Please count the lines in the data below that hold the word "output", and give only the number.

**DATASET RECORDS**
....................

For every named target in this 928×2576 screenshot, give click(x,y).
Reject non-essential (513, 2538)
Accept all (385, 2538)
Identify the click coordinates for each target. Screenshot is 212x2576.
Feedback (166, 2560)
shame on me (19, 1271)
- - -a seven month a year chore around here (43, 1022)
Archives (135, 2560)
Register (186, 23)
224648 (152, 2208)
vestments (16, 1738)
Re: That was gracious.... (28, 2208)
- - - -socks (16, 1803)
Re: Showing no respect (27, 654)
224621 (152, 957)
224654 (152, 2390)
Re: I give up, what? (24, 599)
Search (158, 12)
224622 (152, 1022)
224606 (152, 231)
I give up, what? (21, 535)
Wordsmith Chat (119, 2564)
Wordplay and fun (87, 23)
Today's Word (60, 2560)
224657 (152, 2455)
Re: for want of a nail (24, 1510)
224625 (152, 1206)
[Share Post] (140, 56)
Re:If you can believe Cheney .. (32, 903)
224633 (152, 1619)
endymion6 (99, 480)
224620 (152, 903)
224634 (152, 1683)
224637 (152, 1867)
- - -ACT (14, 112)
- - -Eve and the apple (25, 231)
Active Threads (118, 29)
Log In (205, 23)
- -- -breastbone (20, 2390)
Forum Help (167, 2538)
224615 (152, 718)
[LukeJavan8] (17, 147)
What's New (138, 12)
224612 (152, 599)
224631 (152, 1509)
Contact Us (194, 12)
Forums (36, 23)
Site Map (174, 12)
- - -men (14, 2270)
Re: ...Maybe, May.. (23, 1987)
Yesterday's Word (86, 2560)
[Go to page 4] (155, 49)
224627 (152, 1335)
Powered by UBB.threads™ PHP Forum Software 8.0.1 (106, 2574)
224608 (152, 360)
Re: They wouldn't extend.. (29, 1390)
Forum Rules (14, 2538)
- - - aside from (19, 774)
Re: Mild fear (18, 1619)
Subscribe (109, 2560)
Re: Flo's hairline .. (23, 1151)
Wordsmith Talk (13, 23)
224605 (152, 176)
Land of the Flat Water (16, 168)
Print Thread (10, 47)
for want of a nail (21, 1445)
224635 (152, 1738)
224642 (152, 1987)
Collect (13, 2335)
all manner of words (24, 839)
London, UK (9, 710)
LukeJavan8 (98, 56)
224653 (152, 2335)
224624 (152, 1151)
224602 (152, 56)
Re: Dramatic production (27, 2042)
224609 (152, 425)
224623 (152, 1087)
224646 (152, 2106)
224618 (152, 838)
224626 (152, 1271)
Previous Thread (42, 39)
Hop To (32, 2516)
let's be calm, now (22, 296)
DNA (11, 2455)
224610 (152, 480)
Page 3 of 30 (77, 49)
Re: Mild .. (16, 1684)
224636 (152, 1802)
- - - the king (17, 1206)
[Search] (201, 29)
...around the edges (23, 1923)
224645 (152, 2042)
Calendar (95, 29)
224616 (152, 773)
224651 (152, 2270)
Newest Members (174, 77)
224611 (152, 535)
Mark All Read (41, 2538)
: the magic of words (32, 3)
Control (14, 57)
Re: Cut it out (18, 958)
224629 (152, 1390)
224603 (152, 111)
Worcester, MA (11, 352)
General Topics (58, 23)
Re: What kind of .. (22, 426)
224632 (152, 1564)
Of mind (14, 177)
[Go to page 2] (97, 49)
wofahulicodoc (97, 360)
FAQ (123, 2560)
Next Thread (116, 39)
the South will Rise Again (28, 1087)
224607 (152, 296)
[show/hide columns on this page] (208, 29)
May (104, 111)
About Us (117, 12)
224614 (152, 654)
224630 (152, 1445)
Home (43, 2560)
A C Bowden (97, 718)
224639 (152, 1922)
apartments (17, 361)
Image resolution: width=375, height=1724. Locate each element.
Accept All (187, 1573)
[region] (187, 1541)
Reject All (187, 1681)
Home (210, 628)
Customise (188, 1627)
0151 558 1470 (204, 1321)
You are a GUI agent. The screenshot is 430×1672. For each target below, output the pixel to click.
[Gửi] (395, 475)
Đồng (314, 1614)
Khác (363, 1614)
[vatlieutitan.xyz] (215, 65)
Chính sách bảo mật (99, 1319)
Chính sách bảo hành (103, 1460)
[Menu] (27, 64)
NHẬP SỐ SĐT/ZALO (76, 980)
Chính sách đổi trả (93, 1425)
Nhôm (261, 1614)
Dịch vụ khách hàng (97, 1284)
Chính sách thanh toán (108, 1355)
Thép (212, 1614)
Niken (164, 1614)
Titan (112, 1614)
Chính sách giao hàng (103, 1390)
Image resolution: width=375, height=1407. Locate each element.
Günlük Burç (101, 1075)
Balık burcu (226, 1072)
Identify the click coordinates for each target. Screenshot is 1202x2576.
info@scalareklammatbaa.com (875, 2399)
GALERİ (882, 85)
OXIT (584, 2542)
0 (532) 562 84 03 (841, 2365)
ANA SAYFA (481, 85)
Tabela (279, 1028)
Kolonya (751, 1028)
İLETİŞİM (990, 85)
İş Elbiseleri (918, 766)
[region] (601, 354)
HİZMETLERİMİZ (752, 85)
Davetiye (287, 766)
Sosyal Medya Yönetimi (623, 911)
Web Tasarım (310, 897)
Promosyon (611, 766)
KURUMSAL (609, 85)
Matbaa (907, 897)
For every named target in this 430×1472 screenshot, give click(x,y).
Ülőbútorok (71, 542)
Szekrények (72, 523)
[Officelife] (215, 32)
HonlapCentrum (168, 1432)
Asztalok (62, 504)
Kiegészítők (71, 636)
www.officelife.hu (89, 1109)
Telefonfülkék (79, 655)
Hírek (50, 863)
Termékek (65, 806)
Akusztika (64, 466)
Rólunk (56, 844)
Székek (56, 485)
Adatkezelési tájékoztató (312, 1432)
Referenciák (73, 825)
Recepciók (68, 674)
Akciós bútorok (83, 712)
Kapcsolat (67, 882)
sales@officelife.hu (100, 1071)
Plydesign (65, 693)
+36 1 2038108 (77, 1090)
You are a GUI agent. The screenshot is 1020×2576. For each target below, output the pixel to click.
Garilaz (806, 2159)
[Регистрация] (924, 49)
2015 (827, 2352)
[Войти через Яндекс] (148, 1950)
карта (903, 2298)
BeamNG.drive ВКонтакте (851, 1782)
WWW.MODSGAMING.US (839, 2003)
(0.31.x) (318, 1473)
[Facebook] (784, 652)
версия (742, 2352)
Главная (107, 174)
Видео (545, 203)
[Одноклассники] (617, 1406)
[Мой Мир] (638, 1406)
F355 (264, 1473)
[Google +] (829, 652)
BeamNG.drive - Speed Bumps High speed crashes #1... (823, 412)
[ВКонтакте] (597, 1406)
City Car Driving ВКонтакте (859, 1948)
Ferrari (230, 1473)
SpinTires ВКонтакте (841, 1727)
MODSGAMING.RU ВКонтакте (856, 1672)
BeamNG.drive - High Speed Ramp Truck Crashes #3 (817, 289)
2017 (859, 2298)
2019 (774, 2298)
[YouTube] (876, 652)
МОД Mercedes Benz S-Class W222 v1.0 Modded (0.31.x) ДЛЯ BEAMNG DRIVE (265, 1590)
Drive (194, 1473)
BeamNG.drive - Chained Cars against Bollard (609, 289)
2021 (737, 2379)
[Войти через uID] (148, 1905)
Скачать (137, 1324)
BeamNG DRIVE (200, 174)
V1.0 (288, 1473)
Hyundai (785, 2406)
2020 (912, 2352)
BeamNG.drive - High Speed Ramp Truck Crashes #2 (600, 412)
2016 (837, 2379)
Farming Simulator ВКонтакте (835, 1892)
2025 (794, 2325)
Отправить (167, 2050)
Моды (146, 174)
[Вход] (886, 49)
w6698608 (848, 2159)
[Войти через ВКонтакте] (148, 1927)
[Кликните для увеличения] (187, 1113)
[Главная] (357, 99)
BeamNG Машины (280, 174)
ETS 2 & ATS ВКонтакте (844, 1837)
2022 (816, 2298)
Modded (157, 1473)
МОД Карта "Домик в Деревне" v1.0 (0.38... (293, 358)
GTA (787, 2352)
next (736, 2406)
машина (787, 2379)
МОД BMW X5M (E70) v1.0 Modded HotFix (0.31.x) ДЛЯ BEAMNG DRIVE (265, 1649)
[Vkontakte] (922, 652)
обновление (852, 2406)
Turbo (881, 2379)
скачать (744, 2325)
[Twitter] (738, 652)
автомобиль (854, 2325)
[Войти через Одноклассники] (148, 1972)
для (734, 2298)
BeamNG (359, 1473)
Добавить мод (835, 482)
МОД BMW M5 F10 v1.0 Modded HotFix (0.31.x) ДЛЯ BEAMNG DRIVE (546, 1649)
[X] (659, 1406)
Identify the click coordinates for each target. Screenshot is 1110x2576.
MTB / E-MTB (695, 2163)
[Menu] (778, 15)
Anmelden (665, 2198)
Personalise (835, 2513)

....................

**RESPONSE AREA**
2